[Your instructions] Single out the lines of the material that contain "agent" and copy them.

[Extracted data]
----------------

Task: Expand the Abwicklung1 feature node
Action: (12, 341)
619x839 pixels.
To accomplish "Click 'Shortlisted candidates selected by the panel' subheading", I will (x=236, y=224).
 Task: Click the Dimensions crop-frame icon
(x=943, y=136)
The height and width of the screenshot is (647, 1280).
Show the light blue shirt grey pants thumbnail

----------------

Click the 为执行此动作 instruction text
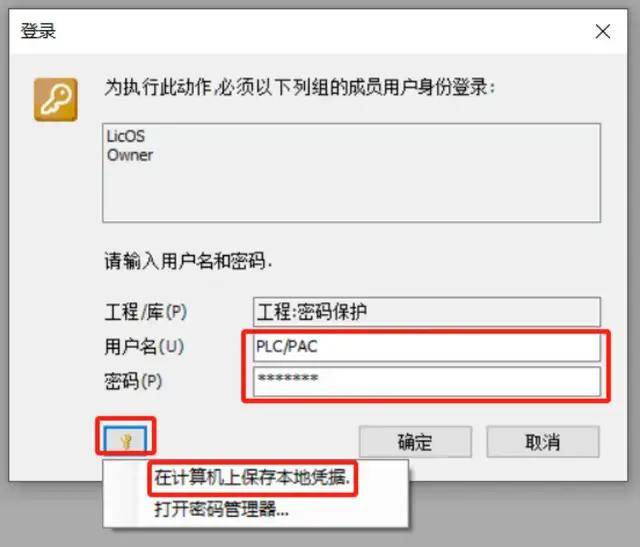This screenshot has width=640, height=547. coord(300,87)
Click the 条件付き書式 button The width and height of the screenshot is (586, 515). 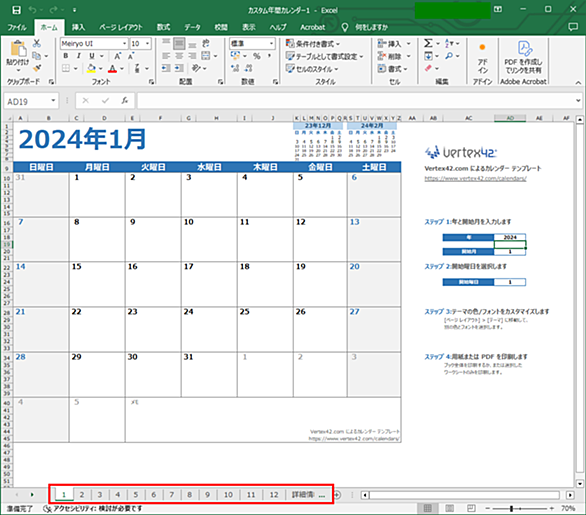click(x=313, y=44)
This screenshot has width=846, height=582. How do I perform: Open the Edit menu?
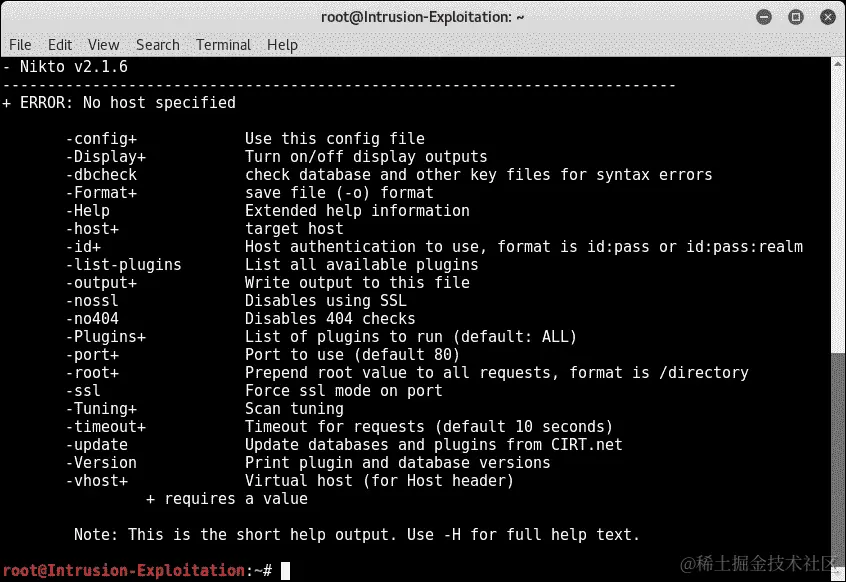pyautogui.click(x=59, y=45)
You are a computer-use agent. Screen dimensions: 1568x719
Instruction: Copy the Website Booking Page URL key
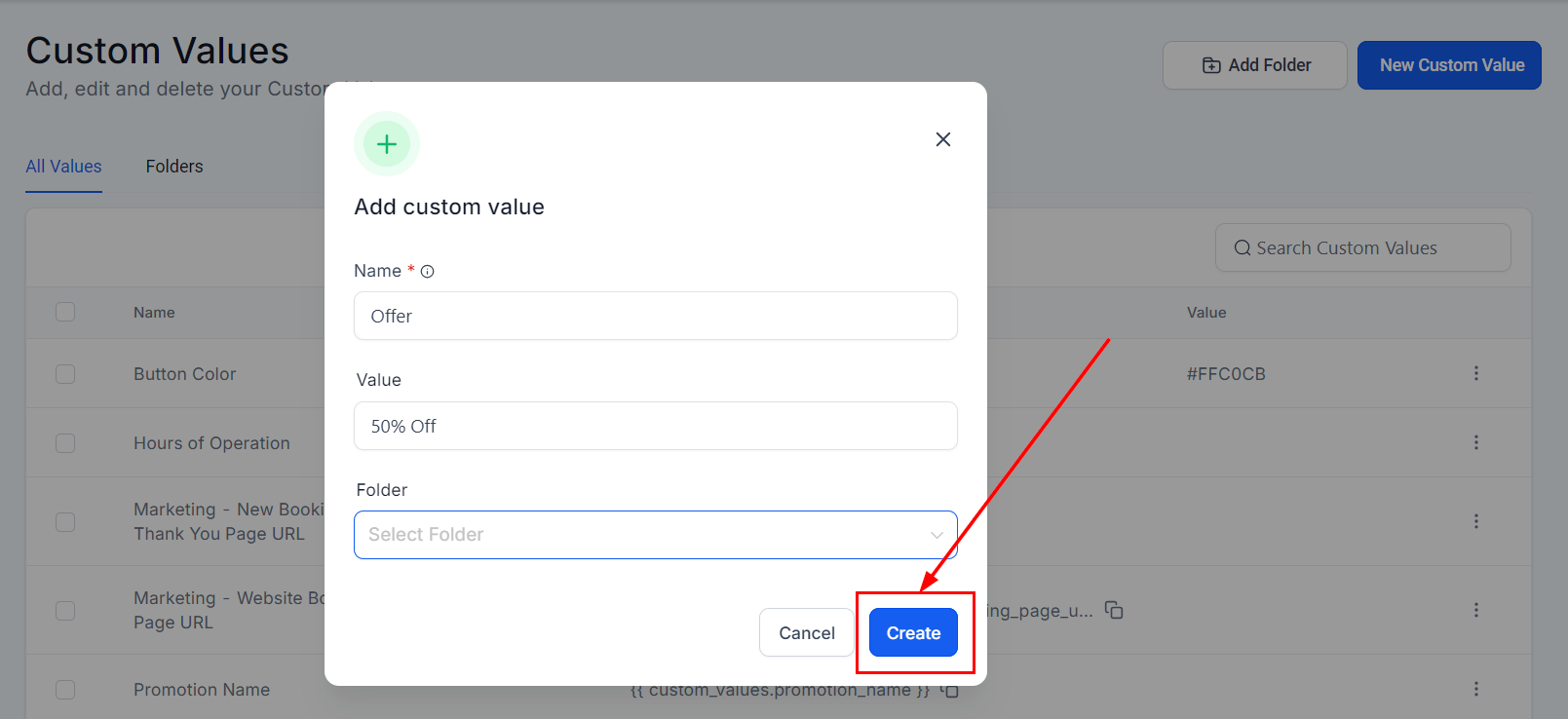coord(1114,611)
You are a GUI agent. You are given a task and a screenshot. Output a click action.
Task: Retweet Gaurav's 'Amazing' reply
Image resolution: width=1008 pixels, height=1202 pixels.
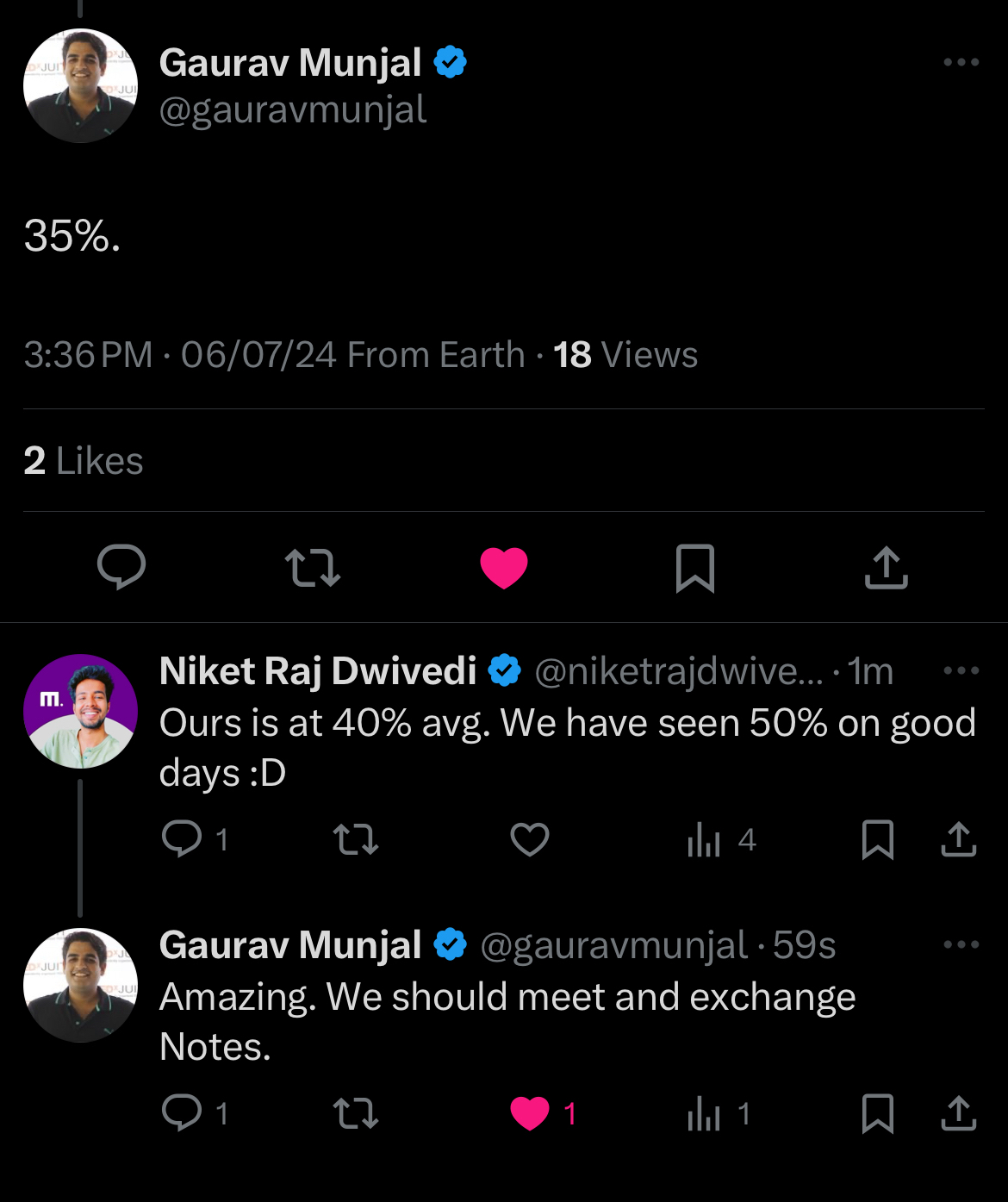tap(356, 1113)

----------------

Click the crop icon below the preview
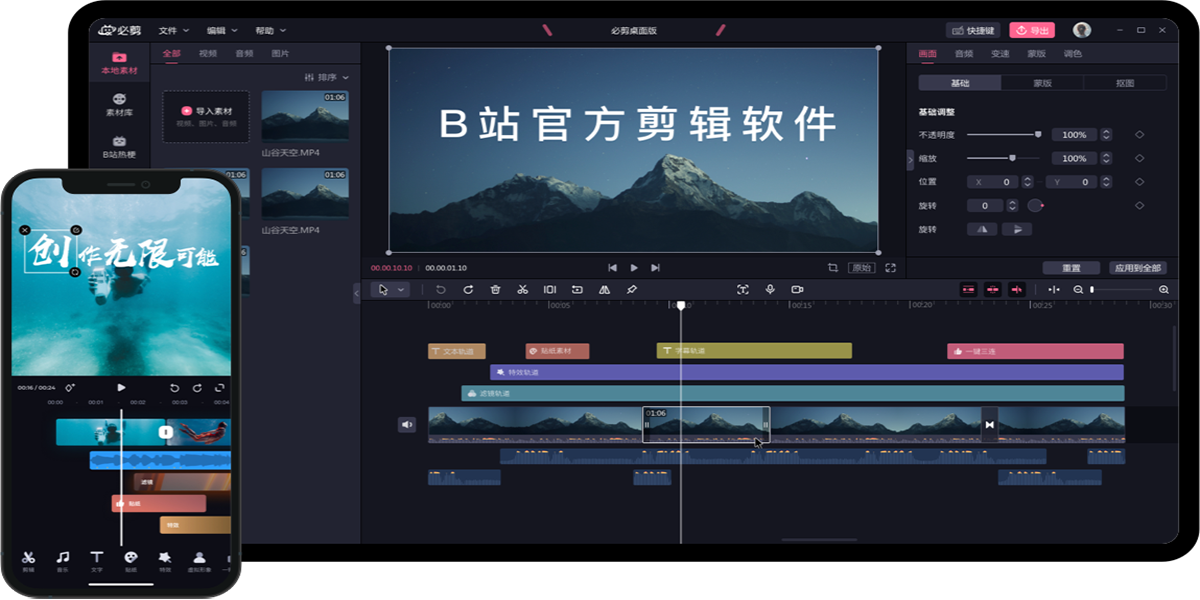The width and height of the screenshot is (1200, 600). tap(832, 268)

----------------

[Finished task]
You are a computer-use agent. Screen dimensions: 1568x719
You are a GUI agent. You are given a task and a screenshot. Output a click action.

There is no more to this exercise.